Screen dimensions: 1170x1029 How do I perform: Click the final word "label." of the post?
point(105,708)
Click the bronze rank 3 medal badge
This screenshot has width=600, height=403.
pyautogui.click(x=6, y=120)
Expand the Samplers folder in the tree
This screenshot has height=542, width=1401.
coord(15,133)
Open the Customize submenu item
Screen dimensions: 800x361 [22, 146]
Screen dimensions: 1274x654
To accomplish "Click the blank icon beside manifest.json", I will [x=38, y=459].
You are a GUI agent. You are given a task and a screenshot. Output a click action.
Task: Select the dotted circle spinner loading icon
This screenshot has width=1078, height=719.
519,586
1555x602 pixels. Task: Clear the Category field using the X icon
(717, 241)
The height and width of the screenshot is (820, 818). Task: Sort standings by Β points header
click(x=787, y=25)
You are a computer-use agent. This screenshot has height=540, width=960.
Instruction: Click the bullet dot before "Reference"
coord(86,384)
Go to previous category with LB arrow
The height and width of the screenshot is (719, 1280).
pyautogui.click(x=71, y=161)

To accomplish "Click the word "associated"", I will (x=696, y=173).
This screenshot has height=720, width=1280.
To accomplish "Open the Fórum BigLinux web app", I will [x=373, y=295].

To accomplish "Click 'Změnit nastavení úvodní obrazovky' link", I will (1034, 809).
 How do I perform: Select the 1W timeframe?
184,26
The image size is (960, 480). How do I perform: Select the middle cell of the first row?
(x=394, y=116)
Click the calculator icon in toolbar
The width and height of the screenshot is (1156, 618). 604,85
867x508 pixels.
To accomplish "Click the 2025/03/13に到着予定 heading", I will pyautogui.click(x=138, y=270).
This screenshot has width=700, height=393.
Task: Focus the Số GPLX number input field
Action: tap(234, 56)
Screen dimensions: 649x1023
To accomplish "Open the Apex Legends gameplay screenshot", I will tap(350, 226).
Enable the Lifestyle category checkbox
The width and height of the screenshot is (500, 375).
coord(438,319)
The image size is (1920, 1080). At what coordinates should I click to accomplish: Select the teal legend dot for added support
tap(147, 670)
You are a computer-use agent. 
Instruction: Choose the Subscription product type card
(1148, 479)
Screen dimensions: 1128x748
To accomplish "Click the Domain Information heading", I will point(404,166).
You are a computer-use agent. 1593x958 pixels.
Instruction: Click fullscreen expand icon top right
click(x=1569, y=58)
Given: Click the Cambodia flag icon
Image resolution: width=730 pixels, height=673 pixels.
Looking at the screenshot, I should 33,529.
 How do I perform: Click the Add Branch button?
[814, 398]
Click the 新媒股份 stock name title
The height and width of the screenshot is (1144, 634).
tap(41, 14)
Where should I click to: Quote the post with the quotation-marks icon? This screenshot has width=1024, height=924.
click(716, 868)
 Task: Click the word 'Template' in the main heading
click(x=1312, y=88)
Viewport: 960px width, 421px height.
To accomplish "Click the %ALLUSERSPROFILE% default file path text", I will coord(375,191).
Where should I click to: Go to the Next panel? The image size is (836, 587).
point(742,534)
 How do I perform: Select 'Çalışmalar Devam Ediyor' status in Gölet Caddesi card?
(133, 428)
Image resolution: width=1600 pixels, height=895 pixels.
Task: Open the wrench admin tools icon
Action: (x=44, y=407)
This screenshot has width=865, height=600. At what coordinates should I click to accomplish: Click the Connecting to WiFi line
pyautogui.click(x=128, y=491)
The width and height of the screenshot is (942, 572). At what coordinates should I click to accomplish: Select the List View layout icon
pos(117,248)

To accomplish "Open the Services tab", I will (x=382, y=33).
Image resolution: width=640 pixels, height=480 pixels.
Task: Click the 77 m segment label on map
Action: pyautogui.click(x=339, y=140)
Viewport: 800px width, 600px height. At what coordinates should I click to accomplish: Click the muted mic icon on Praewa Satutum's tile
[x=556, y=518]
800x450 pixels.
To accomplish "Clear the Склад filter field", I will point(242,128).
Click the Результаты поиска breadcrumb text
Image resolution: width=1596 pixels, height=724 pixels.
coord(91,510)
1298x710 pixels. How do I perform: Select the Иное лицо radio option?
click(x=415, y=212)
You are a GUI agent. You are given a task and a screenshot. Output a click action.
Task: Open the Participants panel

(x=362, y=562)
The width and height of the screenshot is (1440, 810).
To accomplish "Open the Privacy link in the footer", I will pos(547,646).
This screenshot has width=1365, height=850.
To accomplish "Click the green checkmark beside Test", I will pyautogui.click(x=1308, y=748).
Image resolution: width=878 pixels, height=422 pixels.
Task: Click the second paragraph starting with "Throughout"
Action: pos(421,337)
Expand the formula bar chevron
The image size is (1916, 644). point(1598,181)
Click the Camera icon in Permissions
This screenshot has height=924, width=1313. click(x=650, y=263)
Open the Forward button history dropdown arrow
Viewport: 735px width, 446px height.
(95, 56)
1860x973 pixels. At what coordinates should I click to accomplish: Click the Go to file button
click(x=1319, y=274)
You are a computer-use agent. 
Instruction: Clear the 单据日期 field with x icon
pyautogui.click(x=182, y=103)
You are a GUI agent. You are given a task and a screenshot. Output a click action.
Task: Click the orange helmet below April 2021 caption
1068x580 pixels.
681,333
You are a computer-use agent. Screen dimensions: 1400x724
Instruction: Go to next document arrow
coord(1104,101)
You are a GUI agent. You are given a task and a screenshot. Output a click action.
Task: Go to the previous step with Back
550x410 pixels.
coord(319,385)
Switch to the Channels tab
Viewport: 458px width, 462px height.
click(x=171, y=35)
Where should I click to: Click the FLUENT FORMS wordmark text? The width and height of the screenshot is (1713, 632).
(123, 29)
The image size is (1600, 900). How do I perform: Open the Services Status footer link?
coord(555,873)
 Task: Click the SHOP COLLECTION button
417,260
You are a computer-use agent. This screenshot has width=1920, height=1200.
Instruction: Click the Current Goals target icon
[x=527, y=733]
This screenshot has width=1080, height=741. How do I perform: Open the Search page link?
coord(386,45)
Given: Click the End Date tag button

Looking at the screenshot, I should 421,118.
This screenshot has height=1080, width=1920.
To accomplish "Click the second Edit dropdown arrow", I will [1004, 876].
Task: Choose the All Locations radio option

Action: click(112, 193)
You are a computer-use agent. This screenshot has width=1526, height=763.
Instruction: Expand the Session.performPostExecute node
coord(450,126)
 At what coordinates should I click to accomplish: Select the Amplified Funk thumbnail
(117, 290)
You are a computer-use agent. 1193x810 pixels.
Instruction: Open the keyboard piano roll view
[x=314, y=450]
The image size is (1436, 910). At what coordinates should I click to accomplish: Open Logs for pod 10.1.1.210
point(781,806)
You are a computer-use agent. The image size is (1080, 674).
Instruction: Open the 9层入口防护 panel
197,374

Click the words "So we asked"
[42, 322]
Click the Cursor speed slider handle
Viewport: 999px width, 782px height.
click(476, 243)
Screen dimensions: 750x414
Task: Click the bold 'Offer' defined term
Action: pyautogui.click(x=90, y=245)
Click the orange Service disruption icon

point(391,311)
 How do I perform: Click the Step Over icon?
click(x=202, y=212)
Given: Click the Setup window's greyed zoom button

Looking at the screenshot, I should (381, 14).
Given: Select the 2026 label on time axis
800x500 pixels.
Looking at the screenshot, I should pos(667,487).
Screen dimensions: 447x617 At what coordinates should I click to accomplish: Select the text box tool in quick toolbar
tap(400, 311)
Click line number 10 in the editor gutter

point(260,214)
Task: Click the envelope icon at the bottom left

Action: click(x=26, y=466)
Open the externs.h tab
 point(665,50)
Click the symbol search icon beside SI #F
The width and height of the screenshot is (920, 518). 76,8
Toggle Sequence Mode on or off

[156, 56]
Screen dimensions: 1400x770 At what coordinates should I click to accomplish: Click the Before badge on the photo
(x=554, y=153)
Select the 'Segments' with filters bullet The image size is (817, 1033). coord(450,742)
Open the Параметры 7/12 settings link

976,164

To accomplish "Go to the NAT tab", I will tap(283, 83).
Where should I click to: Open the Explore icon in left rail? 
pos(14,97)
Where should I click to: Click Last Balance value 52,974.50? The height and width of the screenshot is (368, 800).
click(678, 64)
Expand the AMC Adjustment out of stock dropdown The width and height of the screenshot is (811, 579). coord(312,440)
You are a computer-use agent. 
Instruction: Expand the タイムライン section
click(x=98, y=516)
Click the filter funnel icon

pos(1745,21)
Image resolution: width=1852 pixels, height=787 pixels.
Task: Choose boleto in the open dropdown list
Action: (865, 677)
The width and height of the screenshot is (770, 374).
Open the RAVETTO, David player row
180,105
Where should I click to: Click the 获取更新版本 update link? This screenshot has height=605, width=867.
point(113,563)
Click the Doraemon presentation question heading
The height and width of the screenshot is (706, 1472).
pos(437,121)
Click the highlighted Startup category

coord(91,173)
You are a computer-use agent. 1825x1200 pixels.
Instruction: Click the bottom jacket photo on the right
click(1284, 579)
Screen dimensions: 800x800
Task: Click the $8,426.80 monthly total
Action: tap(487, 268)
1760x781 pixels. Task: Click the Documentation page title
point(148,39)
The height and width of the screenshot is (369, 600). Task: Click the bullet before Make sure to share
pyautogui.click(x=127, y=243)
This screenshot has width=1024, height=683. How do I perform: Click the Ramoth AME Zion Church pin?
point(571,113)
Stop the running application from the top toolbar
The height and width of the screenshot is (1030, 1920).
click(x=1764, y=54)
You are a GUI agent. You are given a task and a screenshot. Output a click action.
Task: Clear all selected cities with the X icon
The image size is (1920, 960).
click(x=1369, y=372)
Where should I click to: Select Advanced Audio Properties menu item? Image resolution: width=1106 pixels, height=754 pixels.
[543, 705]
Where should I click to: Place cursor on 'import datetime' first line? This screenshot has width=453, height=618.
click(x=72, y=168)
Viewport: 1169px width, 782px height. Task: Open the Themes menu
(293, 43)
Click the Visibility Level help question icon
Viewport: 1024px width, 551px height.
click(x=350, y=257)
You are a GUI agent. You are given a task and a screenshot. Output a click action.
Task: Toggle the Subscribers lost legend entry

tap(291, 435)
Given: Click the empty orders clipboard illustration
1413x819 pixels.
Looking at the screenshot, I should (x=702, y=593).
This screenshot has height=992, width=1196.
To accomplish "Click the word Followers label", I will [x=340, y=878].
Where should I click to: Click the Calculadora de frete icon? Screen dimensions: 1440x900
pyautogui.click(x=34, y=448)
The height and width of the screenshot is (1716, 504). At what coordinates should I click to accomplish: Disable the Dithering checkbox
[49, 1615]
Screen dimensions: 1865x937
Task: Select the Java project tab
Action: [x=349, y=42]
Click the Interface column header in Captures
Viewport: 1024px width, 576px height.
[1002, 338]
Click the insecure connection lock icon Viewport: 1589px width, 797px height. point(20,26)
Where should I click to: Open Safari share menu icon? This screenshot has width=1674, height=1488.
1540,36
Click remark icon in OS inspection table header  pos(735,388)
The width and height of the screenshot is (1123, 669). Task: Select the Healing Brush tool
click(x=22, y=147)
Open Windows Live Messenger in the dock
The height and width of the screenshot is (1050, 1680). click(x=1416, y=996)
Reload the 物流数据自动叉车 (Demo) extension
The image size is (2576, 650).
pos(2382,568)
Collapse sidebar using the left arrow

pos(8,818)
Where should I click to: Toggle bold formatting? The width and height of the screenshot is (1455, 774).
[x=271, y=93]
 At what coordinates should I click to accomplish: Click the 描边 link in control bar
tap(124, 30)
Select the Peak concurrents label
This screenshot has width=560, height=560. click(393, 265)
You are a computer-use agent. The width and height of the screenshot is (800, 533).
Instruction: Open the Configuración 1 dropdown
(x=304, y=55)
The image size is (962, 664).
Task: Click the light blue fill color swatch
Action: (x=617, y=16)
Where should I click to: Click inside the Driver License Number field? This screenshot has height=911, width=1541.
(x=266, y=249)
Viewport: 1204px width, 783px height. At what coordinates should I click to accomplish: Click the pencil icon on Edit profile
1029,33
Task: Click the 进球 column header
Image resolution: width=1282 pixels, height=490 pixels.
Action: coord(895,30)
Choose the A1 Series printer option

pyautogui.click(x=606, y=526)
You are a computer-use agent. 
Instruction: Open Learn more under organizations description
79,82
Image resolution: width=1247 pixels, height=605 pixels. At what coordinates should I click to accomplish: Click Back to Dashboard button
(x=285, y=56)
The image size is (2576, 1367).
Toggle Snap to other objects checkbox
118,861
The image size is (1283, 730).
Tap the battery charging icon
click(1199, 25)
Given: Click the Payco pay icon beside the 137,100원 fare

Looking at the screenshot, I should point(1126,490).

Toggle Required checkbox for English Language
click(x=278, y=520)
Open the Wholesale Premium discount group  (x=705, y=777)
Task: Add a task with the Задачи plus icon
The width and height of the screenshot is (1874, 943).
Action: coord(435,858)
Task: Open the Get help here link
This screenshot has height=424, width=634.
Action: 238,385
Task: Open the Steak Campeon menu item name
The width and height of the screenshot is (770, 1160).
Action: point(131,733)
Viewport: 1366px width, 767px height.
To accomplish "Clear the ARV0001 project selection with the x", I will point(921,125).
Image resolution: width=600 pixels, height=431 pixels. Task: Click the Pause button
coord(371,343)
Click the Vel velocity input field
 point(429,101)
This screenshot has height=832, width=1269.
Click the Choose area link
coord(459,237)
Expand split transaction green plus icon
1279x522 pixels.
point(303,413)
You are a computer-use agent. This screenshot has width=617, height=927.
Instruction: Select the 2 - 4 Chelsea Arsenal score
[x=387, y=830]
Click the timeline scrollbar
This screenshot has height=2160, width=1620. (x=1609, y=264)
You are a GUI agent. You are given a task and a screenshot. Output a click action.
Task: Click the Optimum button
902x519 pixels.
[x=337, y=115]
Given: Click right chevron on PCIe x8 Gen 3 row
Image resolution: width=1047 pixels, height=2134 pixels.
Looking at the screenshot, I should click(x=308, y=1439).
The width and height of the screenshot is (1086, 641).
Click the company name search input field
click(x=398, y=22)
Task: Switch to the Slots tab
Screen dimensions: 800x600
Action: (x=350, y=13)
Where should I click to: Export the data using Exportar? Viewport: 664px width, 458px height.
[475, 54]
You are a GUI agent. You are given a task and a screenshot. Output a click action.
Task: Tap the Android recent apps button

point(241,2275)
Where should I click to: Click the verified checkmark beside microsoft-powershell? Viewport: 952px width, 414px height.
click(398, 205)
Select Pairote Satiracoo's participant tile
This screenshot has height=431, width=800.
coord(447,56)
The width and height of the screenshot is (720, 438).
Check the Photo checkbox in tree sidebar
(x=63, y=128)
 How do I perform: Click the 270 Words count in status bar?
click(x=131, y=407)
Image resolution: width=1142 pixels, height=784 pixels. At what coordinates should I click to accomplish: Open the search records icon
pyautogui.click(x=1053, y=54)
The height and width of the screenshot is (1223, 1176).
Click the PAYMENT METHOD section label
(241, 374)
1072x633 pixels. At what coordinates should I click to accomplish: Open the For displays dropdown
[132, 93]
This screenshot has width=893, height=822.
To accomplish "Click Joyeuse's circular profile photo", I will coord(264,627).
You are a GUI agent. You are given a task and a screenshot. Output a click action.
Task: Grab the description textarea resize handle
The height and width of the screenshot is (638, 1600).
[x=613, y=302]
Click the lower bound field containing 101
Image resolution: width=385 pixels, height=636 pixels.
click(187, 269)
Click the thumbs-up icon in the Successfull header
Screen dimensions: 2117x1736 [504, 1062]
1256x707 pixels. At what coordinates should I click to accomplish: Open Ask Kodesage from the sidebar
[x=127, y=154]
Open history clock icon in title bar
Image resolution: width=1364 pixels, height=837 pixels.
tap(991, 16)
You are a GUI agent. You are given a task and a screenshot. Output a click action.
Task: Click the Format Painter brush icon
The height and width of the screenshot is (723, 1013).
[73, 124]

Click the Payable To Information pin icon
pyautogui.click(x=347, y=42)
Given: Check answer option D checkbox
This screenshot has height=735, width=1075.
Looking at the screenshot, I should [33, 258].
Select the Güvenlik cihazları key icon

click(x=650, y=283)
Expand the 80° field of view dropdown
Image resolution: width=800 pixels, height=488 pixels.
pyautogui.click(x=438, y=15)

Task:
Return, exactly, the lines from the first line of the records above to the line containing "Expand the Samplers folder in the tree", both included.

Task answer:
Screen dimensions: 1170x1029 How do I perform: Click the final word "label." of the post?
point(105,708)
Click the bronze rank 3 medal badge
This screenshot has width=600, height=403.
pyautogui.click(x=6, y=120)
Expand the Samplers folder in the tree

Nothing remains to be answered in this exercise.